Nicholas Ray Anderson Sentenced in U.S. District Court
|U.S. Attorney’s Office October 18, 2012|
The United States Attorney’s Office announced that during a federal court session in Billings on October 17, 2012, before Chief U.S. District Judge Richard F. Cebull, Nicholas Ray Anderson, a 26-year-old resident of Bozeman, appeared for sentencing. Anderson was sentenced to a term of:
- Prison: 16 months
- Special assessment: $100
- Supervised release: four years
Anderson was sentenced in connection with his guilty plea to conspiracy to possess with the intent to distribute marijuana.
In an offer of proof filed by Assistant U.S. Attorney Jessica T. Fehr, the government stated it would have proved at trial the following:
On July 20, 2010, a Yellowstone County Sheriff’s Office deputy initiated a traffic stop on a black 2010 Mercedes Benz SUV after running the license plate and determining that the owner had a valid arrest warrant. The owner of the vehicle provided a false name to the deputy but ultimately admitted the individual’s name. A narcotics-detecting K-9 was called to the scene and positively alerted on the vehicle for the presence of narcotic odors.
The vehicle was impounded pending a search warrant application. A subsequent search yielded airline tickets, a cell phone, documents, $14,154 in cash, and user amounts of marijuana.
Pursuant to the search warrant, detectives had the cellular telephone seized from the vehicle analyzed. The contents revealed that the owner of the vehicle had been involved with selling multiple pounds of marijuana, as well as transporting tens of thousands of dollars in cash. Some of the text messages on the phone blatantly discussed prices for pounds of marijuana, smuggling bulk cash via the airlines, having bulk cash from drug proceeds deposited into bank accounts, and dealing marijuana to the Indian reservations in Montana. According to the text messages on the phone marijuana was distributed to Browning, Polson, Crow Agency, as well as Havre, St. Ignatius, Great Falls, Missoula, Cut Bank, Lolo, and other places throughout Montana.
One of the subjects having drug-related communications with the owner of the vehicle stopped in Yellowstone County was Anderson of Bozeman. Anderson was interviewed by law enforcement and admitted to law enforcement that during the course of the conspiracy he personally received and distributed between 50 and 90 pounds of marijuana. Anderson also told law enforcement that he allowed his source of supply for the marijuana to use his home in Bozeman as a “stash” house for larger quantities of marijuana. Anderson reported a duffel bag full of marijuana in heat-sealed bags would be delivered to his house, where it would remain until the source or another individual would arrive to pick it up. Anderson estimated that the duffle bag contained 10 pounds of marijuana each time it was stored at his home.

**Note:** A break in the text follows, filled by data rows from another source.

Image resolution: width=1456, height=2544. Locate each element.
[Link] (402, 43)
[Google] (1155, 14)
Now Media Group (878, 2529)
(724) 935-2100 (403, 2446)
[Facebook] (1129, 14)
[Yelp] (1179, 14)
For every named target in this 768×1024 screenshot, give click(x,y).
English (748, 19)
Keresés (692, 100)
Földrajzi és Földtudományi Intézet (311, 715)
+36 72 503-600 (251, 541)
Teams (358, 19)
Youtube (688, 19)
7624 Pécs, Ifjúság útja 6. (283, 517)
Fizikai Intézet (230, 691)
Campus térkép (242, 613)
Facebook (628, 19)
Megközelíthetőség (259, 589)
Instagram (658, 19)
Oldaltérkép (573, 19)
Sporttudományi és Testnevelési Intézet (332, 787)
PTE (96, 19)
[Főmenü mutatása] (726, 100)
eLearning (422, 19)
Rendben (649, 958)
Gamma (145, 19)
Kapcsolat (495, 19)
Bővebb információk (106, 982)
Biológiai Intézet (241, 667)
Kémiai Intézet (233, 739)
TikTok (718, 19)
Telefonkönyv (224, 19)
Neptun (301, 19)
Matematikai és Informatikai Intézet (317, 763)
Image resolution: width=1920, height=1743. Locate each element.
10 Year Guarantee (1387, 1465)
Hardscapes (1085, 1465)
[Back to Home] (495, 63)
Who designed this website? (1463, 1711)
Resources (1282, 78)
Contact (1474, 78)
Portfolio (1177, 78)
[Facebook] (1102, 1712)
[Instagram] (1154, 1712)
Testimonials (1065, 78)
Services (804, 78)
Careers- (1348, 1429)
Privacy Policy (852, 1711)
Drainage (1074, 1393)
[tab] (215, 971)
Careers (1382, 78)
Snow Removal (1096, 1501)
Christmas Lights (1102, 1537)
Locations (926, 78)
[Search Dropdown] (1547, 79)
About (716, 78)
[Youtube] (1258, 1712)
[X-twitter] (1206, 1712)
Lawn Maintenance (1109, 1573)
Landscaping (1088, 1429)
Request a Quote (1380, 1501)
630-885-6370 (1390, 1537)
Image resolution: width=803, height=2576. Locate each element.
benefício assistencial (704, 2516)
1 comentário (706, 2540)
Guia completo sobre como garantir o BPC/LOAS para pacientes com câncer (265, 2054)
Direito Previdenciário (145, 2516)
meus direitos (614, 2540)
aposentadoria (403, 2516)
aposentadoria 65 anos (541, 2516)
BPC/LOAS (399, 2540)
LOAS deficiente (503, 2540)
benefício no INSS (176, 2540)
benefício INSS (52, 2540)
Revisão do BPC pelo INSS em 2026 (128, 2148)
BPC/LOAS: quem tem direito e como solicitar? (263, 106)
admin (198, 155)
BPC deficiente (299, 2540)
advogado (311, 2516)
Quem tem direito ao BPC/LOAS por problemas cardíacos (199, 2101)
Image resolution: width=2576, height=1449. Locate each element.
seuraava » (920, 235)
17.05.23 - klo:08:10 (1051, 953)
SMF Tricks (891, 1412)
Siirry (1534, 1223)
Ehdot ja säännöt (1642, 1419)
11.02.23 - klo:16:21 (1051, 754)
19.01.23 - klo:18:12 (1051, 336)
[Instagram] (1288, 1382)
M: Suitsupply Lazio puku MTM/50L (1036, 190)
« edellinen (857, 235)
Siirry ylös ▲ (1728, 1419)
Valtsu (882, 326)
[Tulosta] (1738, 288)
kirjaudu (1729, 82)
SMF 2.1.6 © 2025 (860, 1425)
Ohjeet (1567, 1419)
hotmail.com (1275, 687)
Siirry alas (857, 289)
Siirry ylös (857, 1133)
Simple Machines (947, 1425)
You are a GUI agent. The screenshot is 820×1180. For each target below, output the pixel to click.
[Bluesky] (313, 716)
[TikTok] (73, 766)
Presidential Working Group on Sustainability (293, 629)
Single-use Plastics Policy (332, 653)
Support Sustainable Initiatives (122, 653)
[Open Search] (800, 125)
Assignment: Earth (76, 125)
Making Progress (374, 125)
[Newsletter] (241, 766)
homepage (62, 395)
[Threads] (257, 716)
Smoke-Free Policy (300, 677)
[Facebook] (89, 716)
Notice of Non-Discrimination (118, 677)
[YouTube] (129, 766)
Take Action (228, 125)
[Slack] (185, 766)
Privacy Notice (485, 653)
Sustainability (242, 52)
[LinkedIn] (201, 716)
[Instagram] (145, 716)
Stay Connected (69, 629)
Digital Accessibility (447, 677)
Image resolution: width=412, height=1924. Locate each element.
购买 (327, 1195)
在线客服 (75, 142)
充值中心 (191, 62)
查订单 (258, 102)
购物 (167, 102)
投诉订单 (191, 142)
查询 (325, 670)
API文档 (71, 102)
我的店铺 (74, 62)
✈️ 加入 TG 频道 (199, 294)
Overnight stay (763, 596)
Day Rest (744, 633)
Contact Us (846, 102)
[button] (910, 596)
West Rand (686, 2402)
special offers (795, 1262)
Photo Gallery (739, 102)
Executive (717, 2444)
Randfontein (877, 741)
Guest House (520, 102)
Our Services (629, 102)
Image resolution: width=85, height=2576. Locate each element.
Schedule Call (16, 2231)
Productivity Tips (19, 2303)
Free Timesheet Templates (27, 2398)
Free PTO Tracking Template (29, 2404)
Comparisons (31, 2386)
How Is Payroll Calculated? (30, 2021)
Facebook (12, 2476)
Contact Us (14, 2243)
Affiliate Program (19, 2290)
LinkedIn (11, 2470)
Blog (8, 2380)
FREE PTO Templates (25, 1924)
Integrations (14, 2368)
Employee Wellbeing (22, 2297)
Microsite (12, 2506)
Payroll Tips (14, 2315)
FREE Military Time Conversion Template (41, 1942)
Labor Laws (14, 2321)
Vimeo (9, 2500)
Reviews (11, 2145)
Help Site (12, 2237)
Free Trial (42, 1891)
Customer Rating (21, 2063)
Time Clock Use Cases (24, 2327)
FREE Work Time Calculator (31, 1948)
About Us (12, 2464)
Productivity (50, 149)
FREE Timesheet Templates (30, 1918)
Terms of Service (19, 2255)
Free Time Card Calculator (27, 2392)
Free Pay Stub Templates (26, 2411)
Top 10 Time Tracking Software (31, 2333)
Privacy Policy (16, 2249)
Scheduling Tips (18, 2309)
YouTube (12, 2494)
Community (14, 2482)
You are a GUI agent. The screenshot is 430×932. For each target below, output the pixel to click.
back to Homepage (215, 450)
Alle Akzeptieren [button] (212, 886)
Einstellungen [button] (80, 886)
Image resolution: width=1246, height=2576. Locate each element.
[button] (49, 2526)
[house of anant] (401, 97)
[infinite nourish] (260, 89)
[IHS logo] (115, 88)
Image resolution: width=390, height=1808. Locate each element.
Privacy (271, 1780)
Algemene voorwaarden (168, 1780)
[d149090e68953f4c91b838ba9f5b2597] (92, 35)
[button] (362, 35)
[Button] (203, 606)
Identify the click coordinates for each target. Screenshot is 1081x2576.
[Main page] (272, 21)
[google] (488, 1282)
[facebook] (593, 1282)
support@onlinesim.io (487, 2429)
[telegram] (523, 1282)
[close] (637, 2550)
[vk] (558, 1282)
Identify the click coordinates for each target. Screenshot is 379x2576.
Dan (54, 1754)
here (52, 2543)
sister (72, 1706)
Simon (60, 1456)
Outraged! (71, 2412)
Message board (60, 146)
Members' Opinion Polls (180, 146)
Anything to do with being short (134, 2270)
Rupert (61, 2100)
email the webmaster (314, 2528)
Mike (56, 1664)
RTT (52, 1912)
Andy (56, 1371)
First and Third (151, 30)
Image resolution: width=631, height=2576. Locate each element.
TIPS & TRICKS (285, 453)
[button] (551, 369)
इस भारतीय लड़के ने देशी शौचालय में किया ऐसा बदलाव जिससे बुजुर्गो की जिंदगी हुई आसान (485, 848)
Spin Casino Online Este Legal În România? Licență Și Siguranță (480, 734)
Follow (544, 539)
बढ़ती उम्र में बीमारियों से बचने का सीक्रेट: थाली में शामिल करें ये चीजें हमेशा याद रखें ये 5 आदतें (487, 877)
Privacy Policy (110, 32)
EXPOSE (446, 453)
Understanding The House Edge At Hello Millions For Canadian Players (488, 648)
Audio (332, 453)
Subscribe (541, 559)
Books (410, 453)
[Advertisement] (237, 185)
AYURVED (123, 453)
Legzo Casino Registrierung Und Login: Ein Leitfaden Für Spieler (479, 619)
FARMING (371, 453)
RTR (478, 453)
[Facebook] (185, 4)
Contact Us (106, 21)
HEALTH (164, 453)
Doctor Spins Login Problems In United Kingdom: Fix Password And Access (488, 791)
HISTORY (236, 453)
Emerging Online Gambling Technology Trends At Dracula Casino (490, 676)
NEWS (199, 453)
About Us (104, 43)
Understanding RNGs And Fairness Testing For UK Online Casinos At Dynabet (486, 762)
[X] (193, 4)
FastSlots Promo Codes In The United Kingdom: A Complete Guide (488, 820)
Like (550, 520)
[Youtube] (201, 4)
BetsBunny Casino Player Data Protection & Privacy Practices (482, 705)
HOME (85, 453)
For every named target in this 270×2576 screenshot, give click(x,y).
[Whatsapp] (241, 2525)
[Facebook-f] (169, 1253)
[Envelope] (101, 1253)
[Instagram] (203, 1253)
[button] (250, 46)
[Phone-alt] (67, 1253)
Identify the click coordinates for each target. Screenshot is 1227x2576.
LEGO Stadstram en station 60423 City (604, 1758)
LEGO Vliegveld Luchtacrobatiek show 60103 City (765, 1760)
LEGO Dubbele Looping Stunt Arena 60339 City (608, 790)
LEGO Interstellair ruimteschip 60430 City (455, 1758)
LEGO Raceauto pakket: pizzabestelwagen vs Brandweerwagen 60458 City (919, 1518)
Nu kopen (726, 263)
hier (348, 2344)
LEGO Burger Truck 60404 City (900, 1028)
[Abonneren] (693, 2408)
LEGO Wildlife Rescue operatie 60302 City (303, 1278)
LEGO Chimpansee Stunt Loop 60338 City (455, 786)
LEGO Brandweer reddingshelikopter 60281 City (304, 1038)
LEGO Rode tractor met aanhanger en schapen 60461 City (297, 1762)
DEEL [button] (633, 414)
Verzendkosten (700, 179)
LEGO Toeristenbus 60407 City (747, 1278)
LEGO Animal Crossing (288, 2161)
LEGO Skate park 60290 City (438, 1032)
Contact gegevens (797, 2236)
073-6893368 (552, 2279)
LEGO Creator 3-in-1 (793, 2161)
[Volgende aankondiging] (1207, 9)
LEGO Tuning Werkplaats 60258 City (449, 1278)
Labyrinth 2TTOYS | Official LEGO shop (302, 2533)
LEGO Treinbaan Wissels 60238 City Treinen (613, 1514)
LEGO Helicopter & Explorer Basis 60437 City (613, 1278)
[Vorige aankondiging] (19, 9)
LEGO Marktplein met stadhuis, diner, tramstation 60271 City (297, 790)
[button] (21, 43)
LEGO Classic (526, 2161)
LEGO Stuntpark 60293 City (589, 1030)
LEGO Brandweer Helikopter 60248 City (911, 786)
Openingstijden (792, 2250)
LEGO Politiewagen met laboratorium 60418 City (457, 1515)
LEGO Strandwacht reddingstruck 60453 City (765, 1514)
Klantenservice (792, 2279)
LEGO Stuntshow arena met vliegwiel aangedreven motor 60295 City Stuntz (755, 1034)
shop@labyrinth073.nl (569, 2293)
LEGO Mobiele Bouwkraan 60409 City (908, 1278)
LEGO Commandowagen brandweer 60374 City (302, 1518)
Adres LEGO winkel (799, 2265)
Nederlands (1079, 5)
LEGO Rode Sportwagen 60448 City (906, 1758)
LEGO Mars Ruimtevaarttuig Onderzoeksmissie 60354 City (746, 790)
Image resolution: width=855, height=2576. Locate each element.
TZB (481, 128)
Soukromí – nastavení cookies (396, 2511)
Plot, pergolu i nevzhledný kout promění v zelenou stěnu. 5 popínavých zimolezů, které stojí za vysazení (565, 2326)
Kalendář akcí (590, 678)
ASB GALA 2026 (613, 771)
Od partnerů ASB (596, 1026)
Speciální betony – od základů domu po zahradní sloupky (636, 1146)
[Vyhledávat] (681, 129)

The evidence would prove that more than 100 kilograms of marijuana was possessed with the intent to distribute by Anderson and his co-conspirators during the course of the conspiracy and that it was reasonably foreseeable to Anderson that the conspiracy involved more than 100 kilograms of marijuana.
Because there is no parole in the federal system, the “truth in sentencing” guidelines mandate that Anderson will likely serve all of the time imposed by the court. In the federal system, Anderson does have the opportunity to earn a sentence reduction for “good behavior.” However, this reduction will not exceed 15 percent of the overall sentence.
The investigation was conducted by the Billings Big Sky Safe Streets Task Force.